• _Your objective_: Repeat the data word for word, excluding every picture.

• _Exercise input_:

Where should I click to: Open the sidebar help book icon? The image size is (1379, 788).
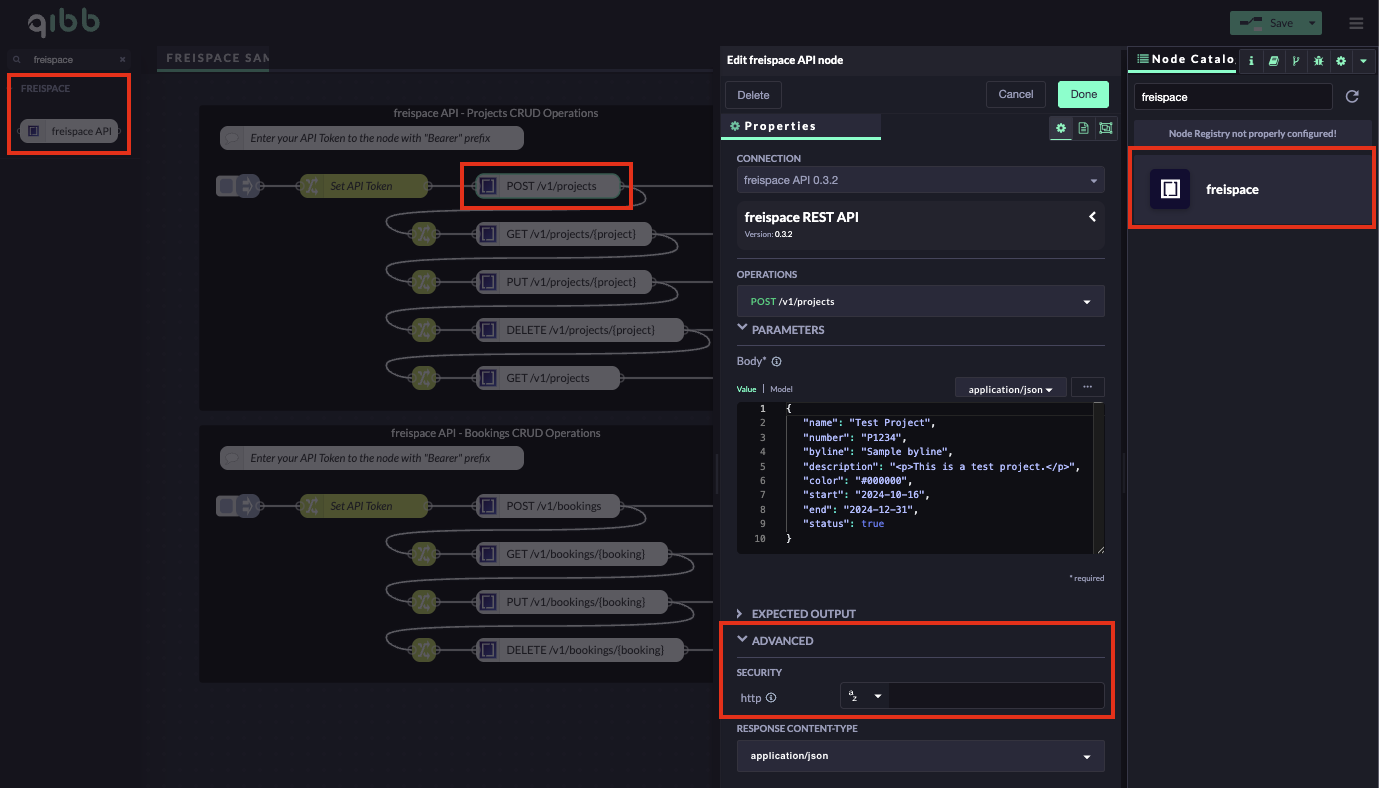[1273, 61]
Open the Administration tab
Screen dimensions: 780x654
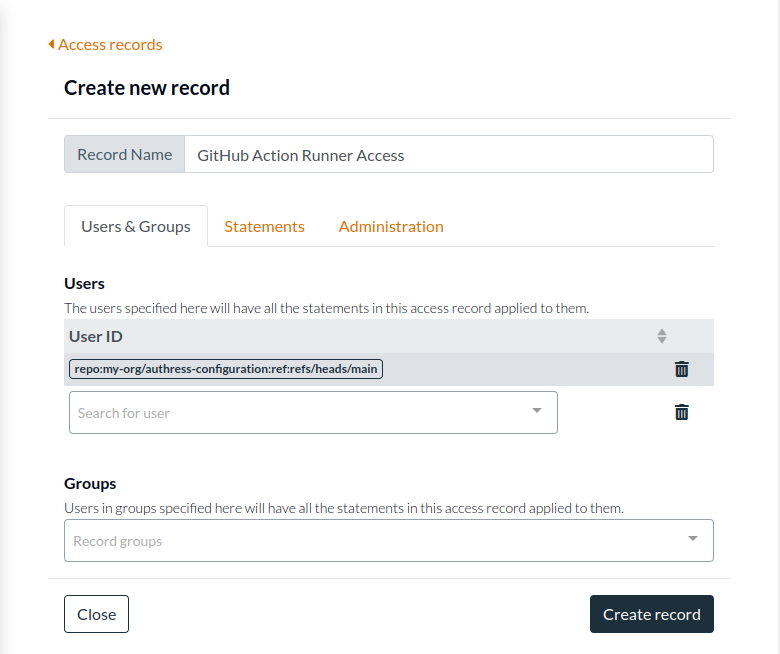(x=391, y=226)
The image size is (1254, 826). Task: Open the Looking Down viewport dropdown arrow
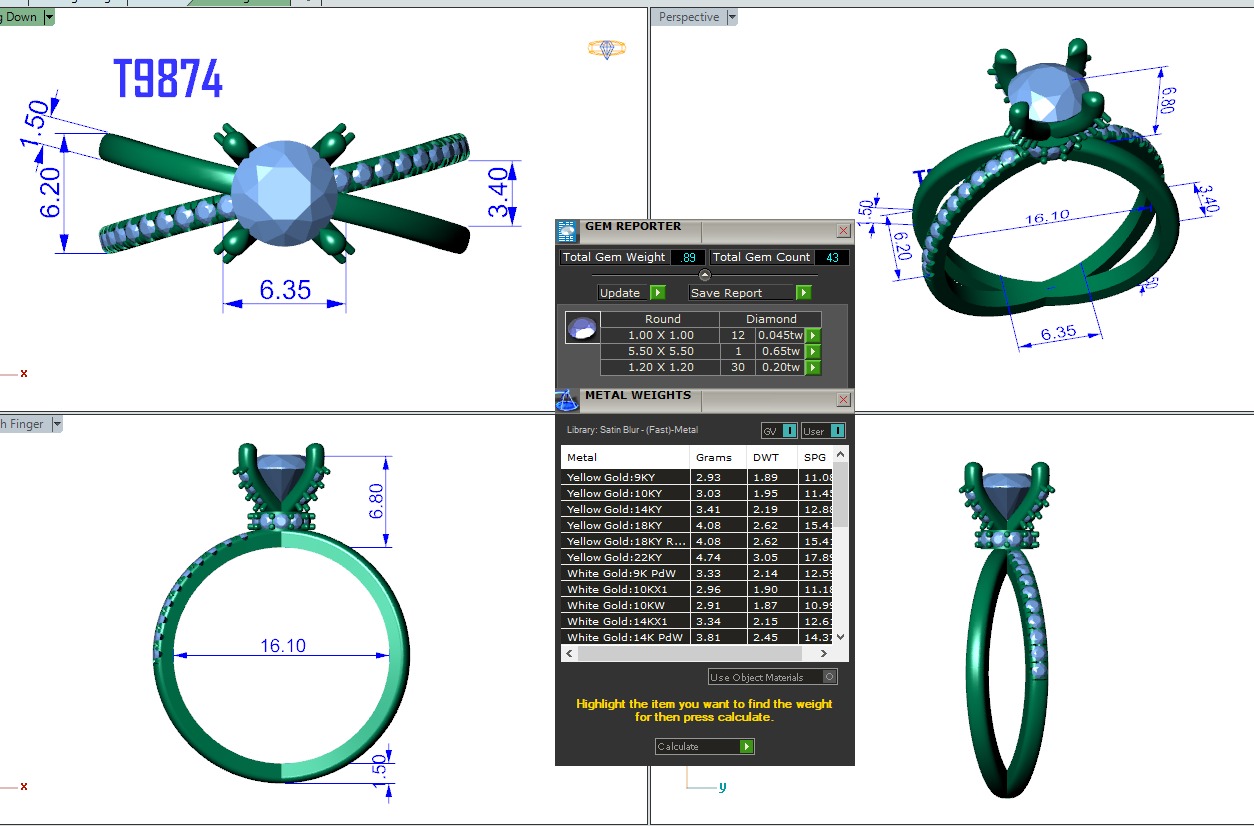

• _Task output_:
Where should I click to: Open the sidebar help book icon? The image size is (1379, 788).
[1273, 61]
Open the Administration tab
Screen dimensions: 780x654
(x=391, y=226)
The image size is (1254, 826). Task: Open the Looking Down viewport dropdown arrow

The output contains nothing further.